After nineteen albums, a long relationship with Rounder Records, an established reputation as a songwriter and thirty years in the music business, Ellis Paul left it all behind him and pared it back to start again on his own terms. Starting as a crowd funding project THE STORYTELLERS SUITCASE, an album title to suggest the light travelling acoustic troubadour carrying everything they need and needing only what they've got, is the first shoots of this new beginning. This is Ellis Paul on his own label, on his own terms, writing for himself, following the muse and playing for fans.

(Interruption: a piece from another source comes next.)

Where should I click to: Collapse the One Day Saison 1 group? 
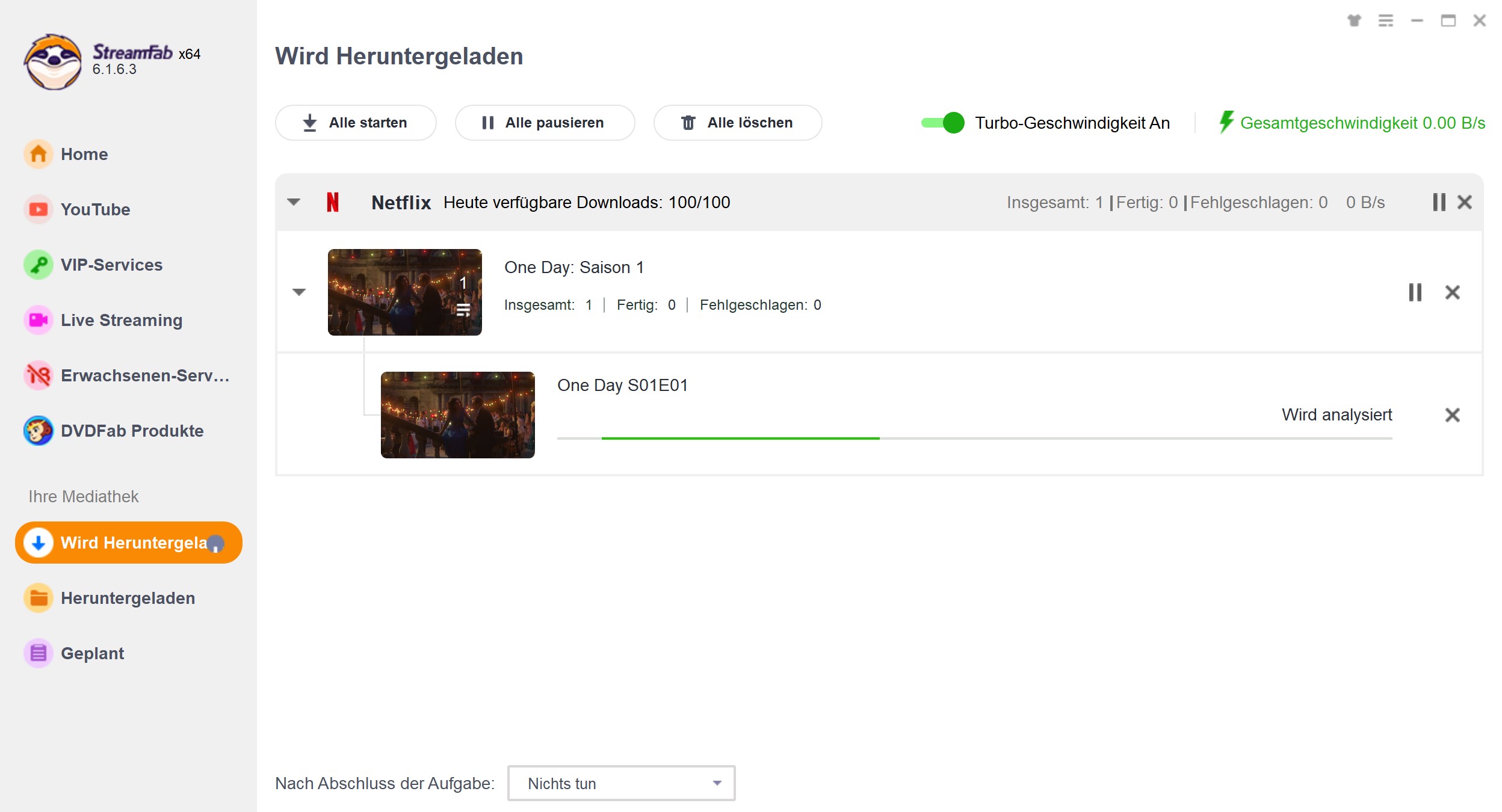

Ellis Paul has a soulful considered enunciation, like an acoustic Marc Cohen. "I Ain't No Jesus" is a beautiful self deprecating love song with sweet country fiddle and Paul's chiming picked guitar. "You'll Never Be That Young Again" is another feel good song about a meeting with a hitchhiker and doing what you want. The guitar and vocal are peppy and bubbling, lifting your spirits. "Kiss Me 'Cause I'm Gone" is a radio friendly wanderers song. Riding on snappy percussion and a funky Hammond organ Ellis gets warm and soulful. "Scarecrow In A Corn Maze" is a piano ballad with a quirky lyric full of small town real life observations over a warm arrangement, with some sharp commentary that glows like Dave Matthews or Bruce Hornsby. "Slingshot", "Storytellers Suitcase" and "Heaven" are more intimate sets of observations, accompanied by flying fingers and some deft guitar, Ellis delivers fine soulful vocals, looking at life with some wry observations. "How You Say Goodbye" is further evidence of Ellis' funky and spry acoustic guitar and ability to deliver uplifting soulful music, full of warm emotion. "The Innocence And The Afterlife" is a highly personal piece of Americana, real life observations reveal real emotion and intimacy. There are no 'baby's or worn out generic lines here, his warm sincere delivery breathes life into the whole album, with tracks like "Five Alarm Fire On The Forth Of July" brimming over with wry observations of small town rural America. Ellis Paul always sounds like he has a smile on his face, but there is a sincerity and poetic depth beneath the self deprecating humour of the album cover sketch. "The Battle Of Charlottesville" is a bubbling acoustic song, looking at extremism and hate, don't be deceived by the warm soulful vocals and lively percussion this man is not afraid to make a stand against past and present skeletons in the closet. "Mammoth" is a stunningly intense song, marrying the generic engineering of Roy Harper's "Descendants Of Smith" to a love song. There is a wonderfully layered sound and another compelling vocal by Ellis as he delivers big ideas and a poignantly melancholic personal lyric. Delivered like a great depression or dustbowl ballad "Election Day", written by Michael K Brown, has a folk blues feel and a message to deliver. Over some fine guitar and double bass Ellis lobs some well aimed barbs.
This is a sensitive, sophisticated singer songwriter album full of warm playing and warm delivery. Beneath the warmth there are some deftly written and well observed and personal lyrics as well as a timely cover that will appeal to lovers of soulful old school Americana.